[Pixel coordinate grounding data]
━━━━━━━━━━━━━━━━━━━━

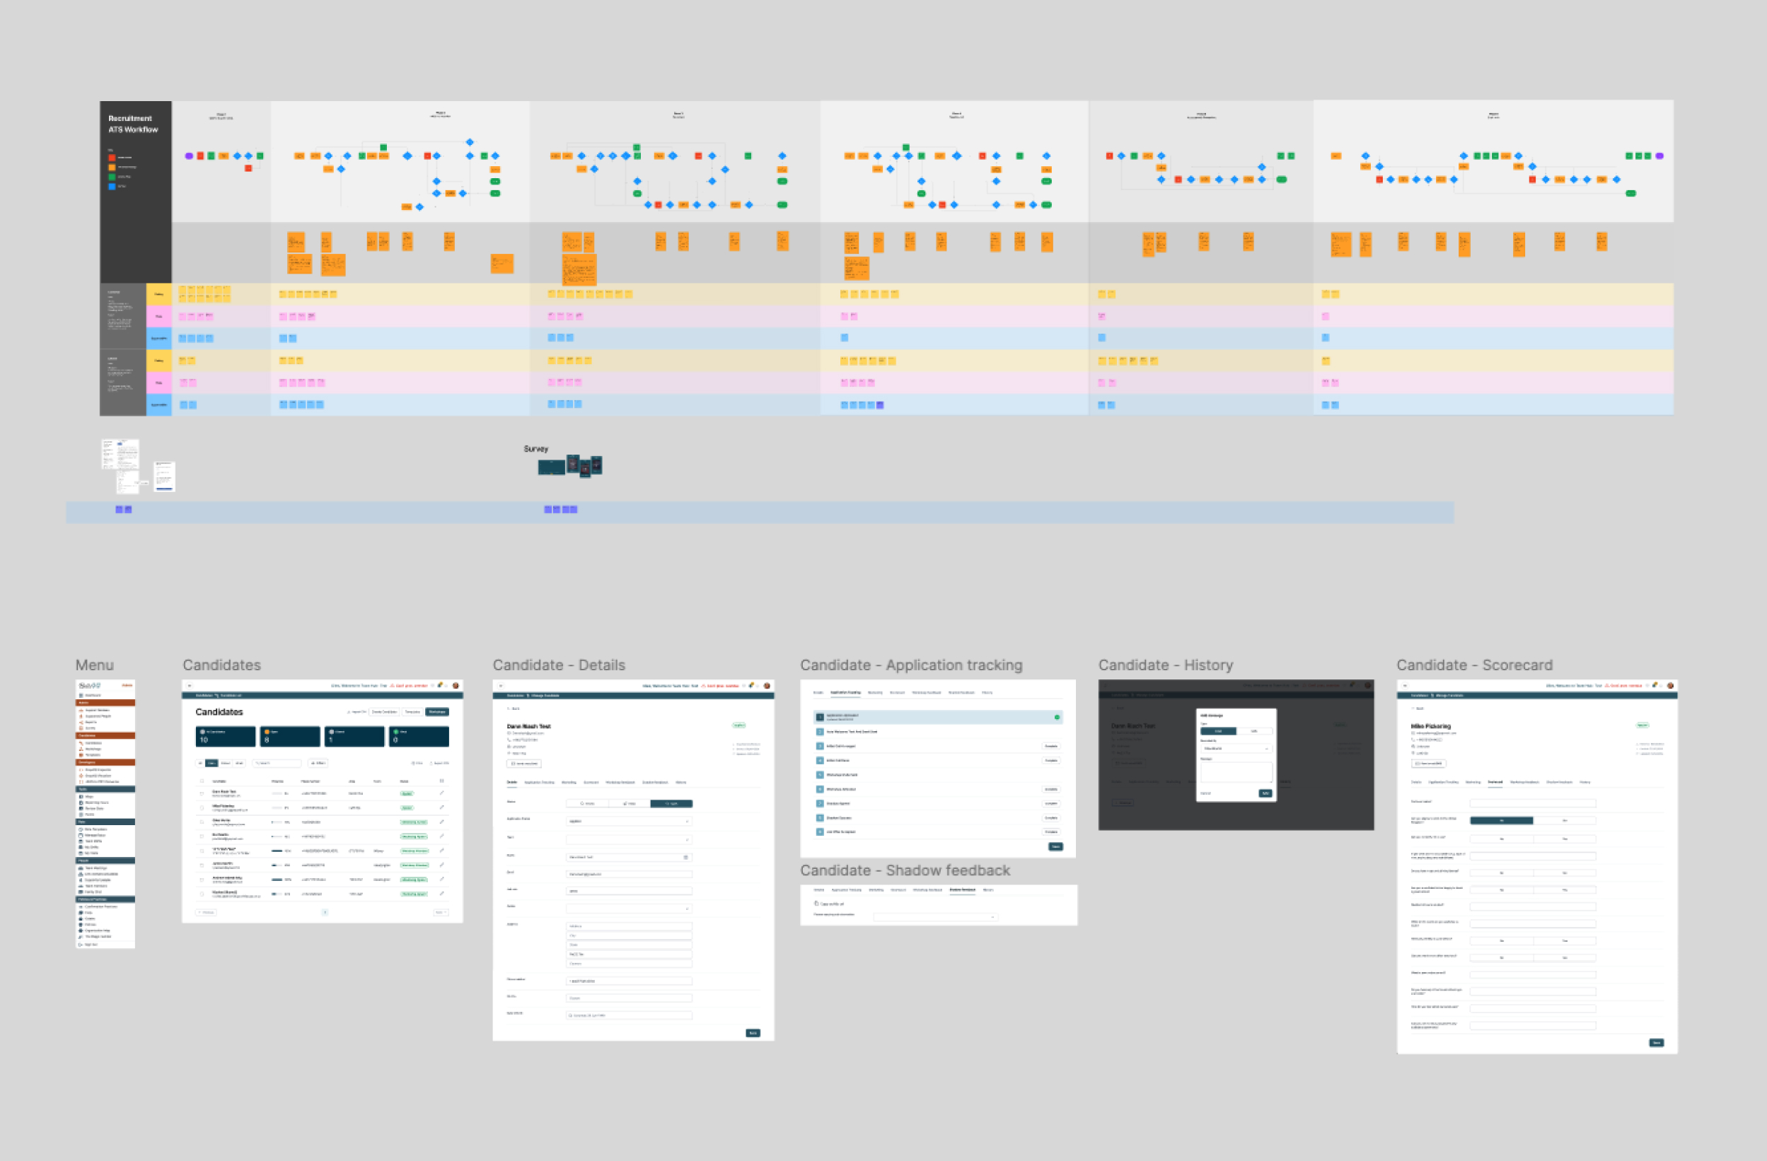Switch to Application Tracking tab in Candidate Details
Screen dimensions: 1767x1161
pos(539,782)
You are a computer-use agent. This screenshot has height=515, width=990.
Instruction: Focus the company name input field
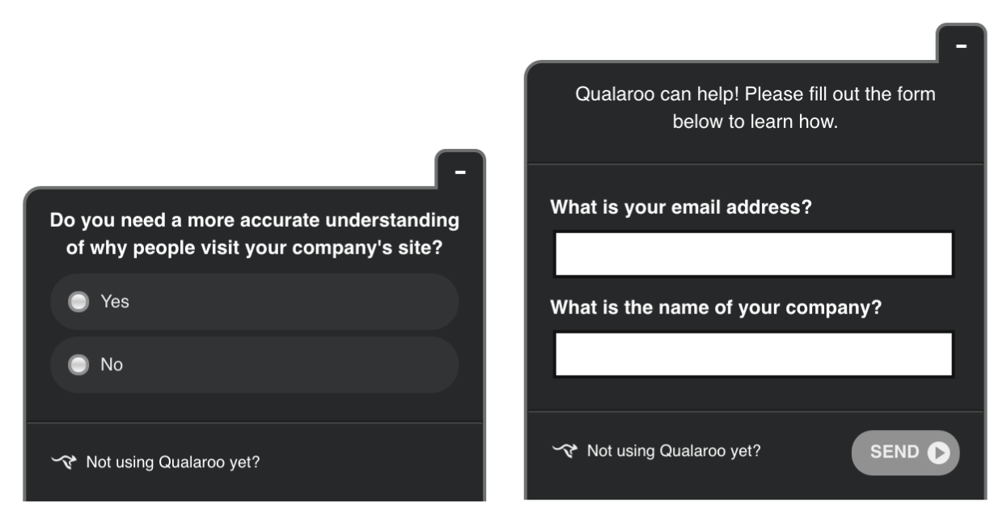754,354
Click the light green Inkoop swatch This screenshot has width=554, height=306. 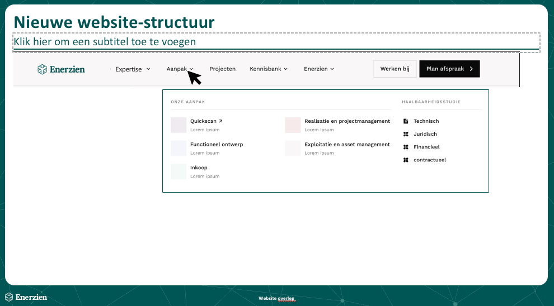[x=179, y=171]
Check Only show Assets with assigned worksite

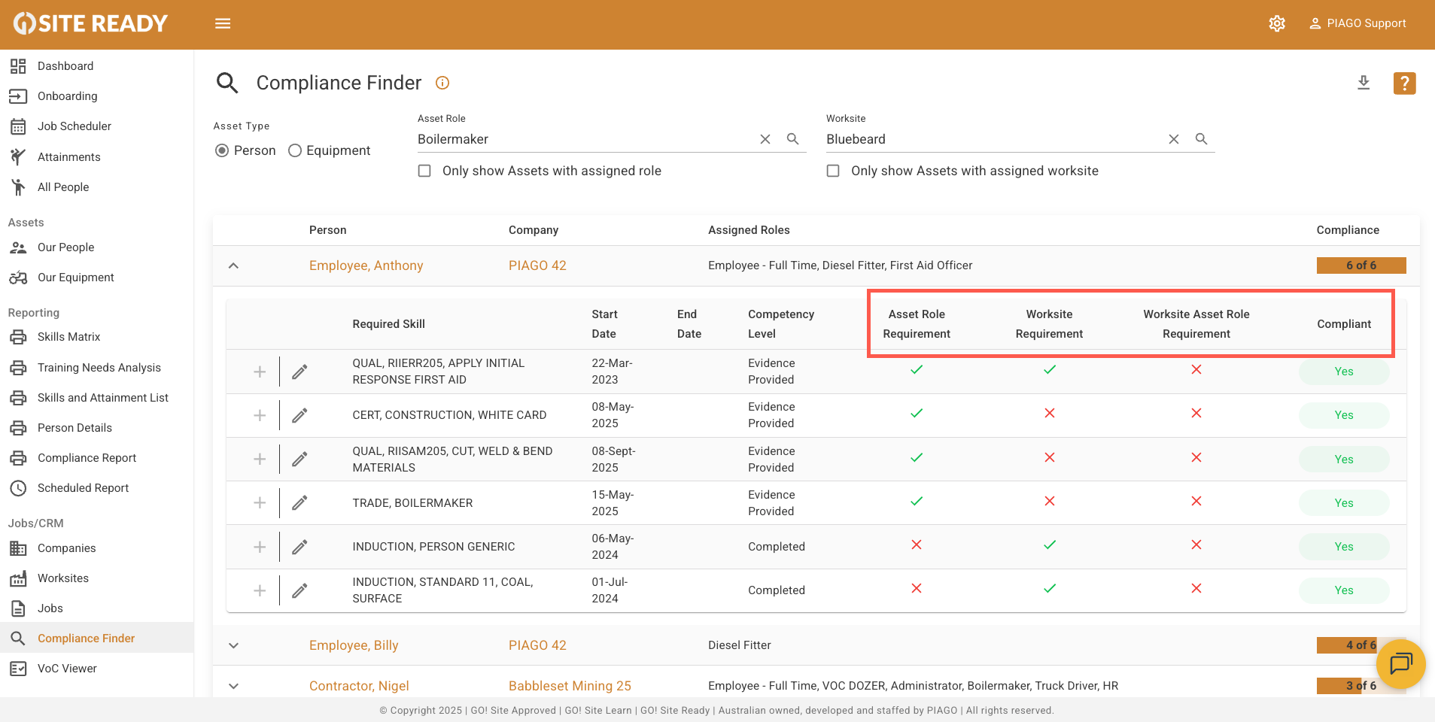833,171
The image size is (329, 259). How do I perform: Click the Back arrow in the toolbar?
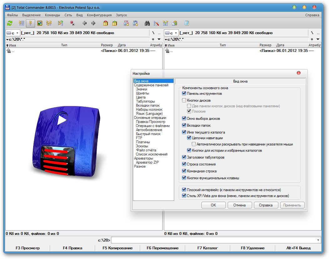coord(84,23)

━━━━━━━━━━━━━━━━━━━━

— WHAT IS BEING ASKED —
Nothing but the lines from the one containing "The image size" through the final line of the entries above should be given again, each exactly as written; omit the pictures.

— EXERCISE RESPONSE —
The image size is (329, 259). How do I perform: Click the Back arrow in the toolbar?
coord(84,23)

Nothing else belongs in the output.